Right inverses of Levy processes: the excursion measure in the general case

TL;DR

This paper advances the fluctuation theory of Levy processes by providing an explicit, unified description of the excursion measure away from the minimal right inverse, including new cases with zero Gaussian coefficient.

Contribution

It introduces a comprehensive description of the excursion measure for Levy processes' right inverses, unifying known cases and extending to previously excluded scenarios.

Findings

Unified formula for excursion measure away from the right inverse.

Explicit construction of the Laplace exponent of the minimal right inverse.

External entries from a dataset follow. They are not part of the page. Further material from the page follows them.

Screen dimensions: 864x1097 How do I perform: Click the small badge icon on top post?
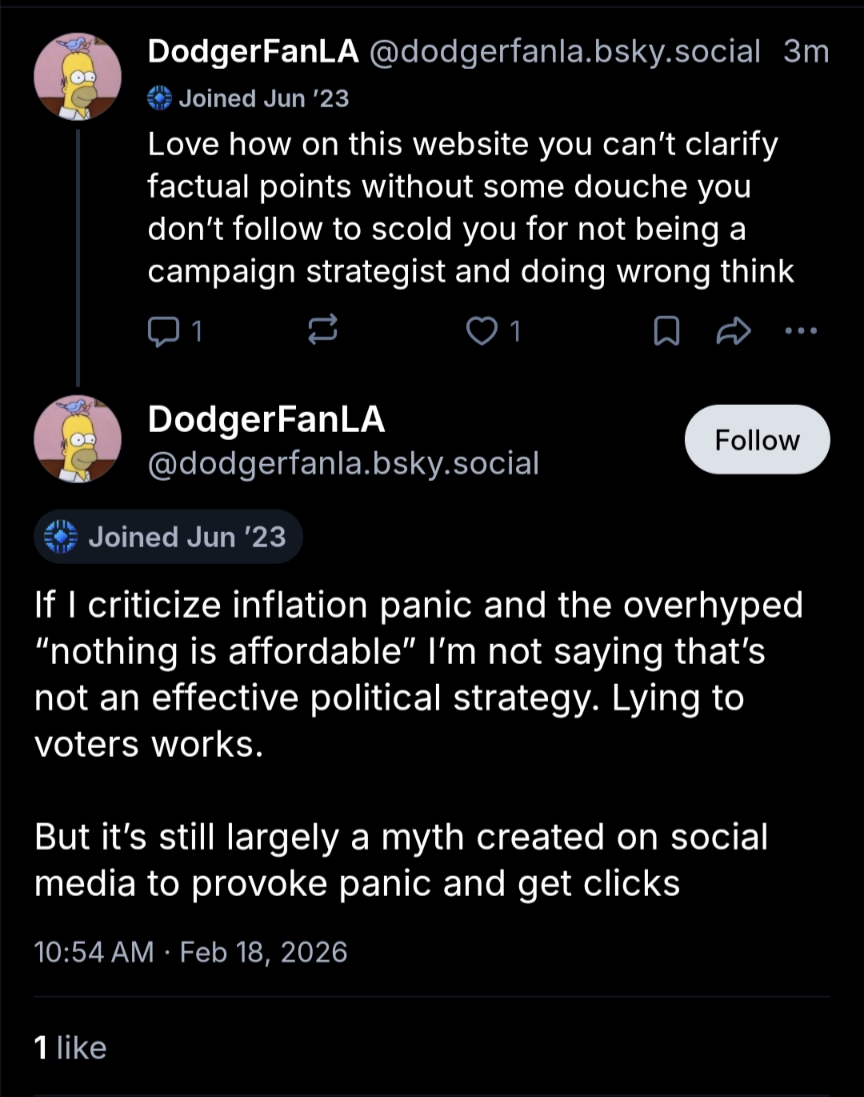coord(160,98)
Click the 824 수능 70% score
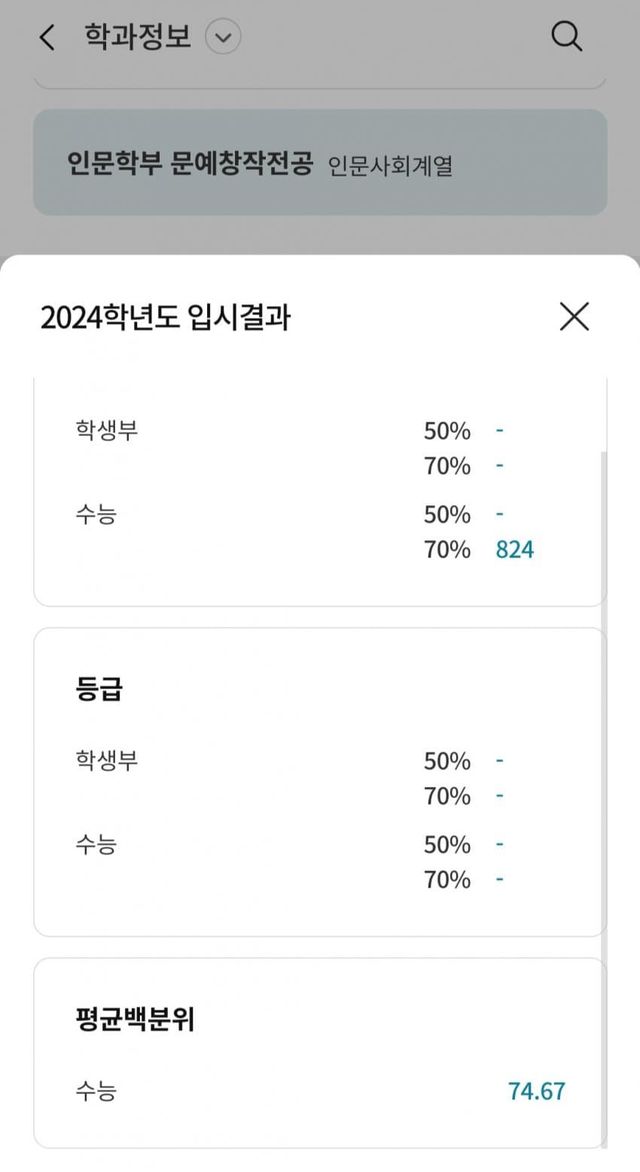Image resolution: width=640 pixels, height=1172 pixels. (514, 550)
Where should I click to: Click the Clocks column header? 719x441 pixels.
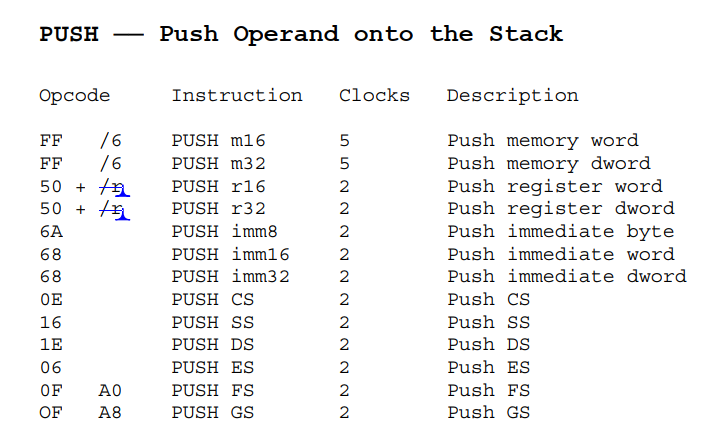point(374,96)
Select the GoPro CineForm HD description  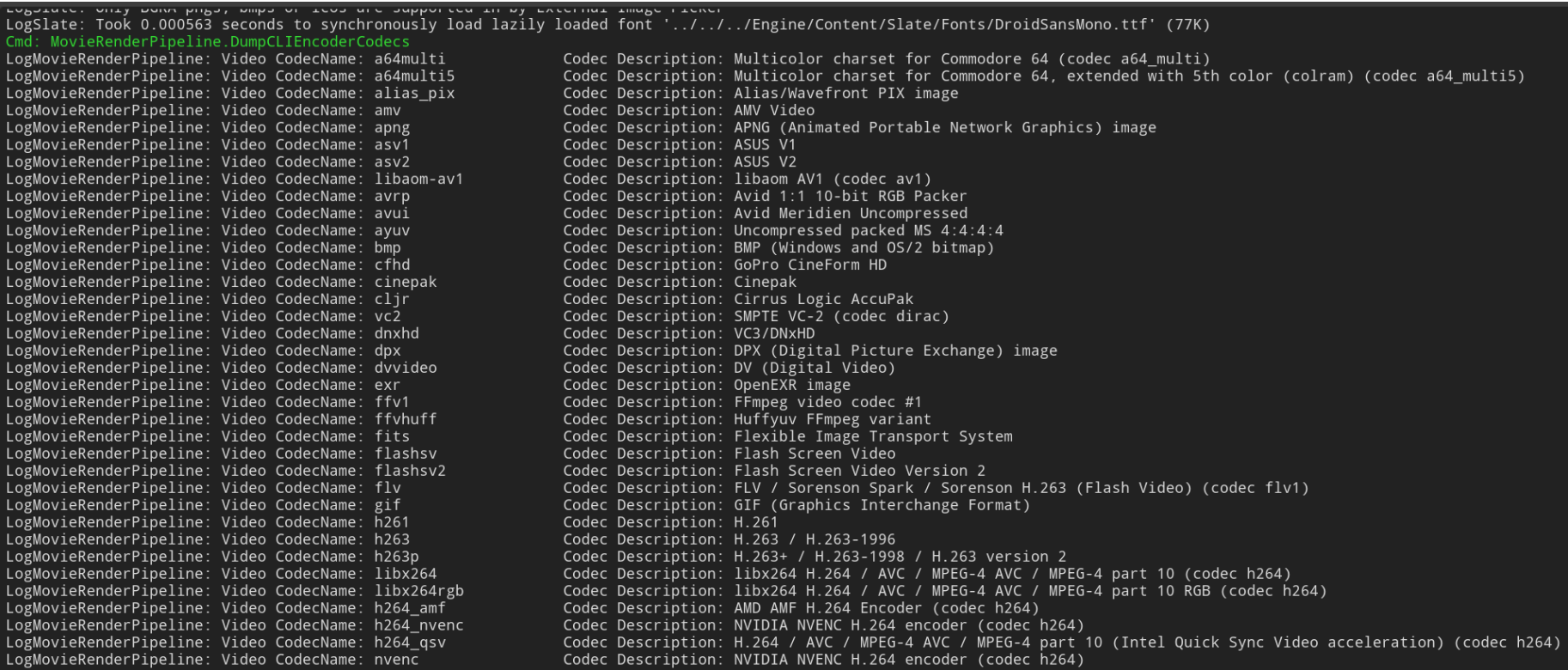tap(810, 265)
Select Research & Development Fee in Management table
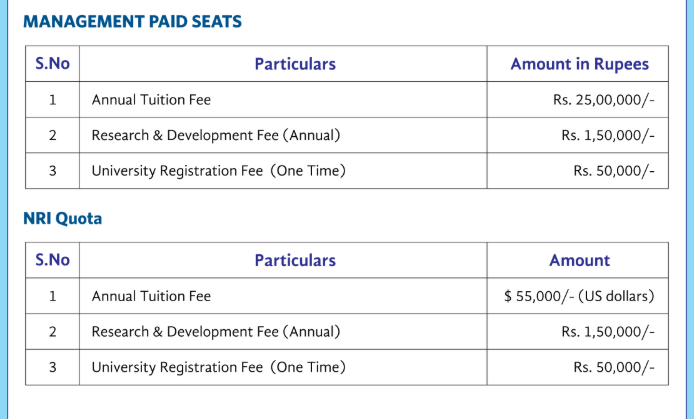The width and height of the screenshot is (694, 419). point(215,135)
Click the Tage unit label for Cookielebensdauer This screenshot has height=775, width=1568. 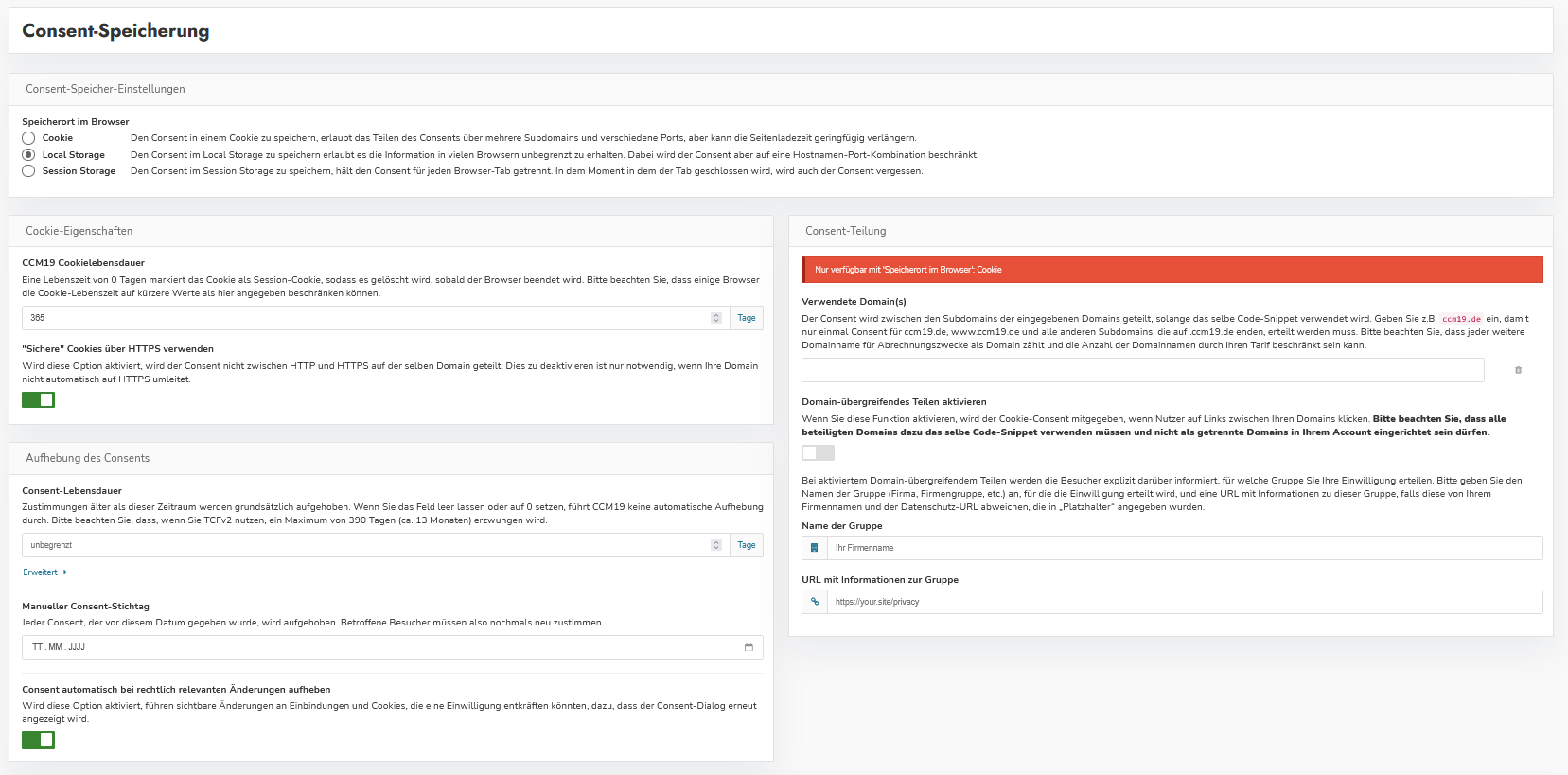click(746, 318)
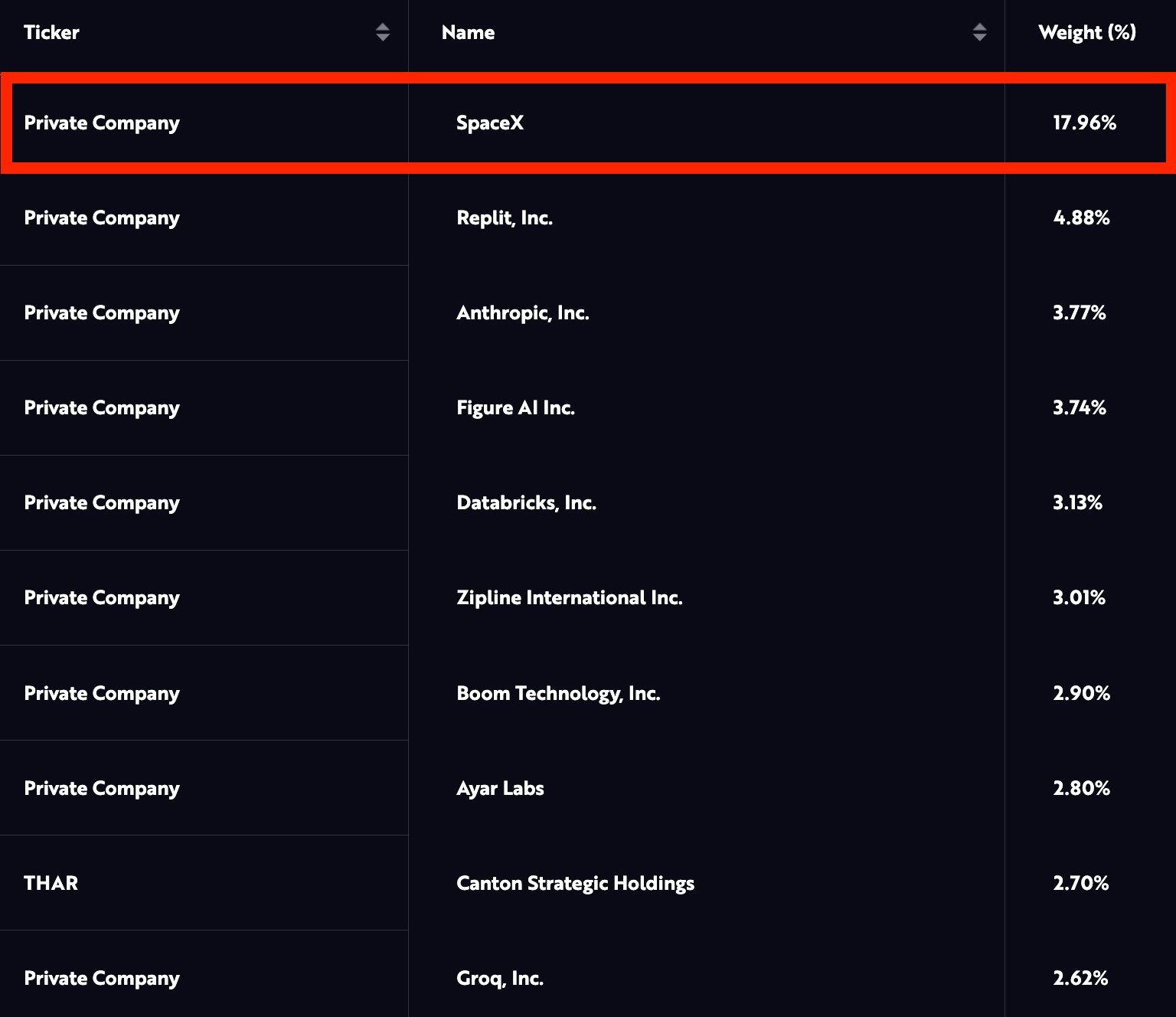Expand the Anthropic, Inc. row details
This screenshot has width=1176, height=1017.
point(523,313)
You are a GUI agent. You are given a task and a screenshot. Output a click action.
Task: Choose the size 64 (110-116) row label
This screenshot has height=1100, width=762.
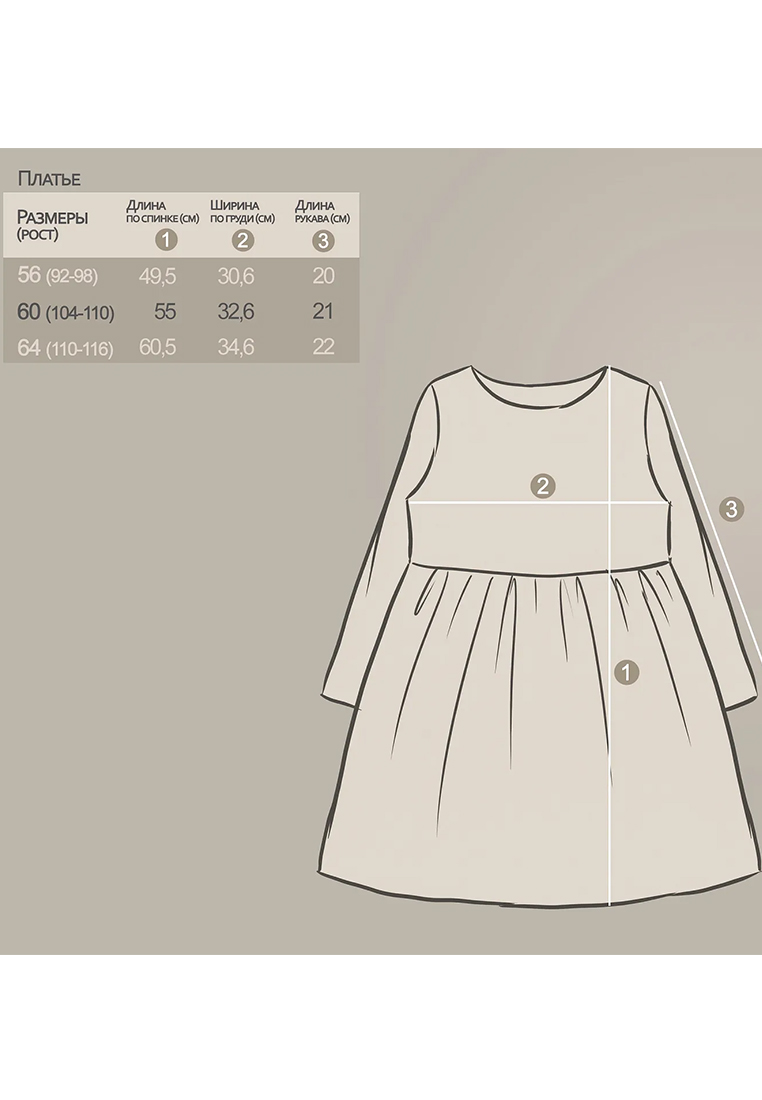(66, 348)
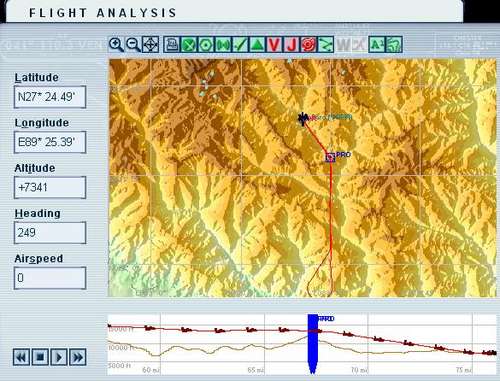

Extension to unbounded variation cases with zero Gaussian coefficient.

Abstract

This article is about right inverses of Levy processes as first introduced by Evans in the symmetric case and later studied systematically by the present authors and their co-authors. Here we add to the existing fluctuation theory an explicit description of the excursion measure away from the (minimal) right inverse. This description unifies known formulas in the case of a positive Gaussian coefficient and in the bounded variation case. While these known formulas relate to excursions away from a point starting negative continuously, and excursions started by a jump, the present description is in terms of excursions away from the supremum continued up to a return time. In the unbounded variation case with zero Gaussian coefficient previously excluded, excursions start negative continuously, but the excursion measures away from the right inverse and away from a point are mutually singular. We also provide a new construction and a new formula for the Laplace exponent of the minimal right inverse.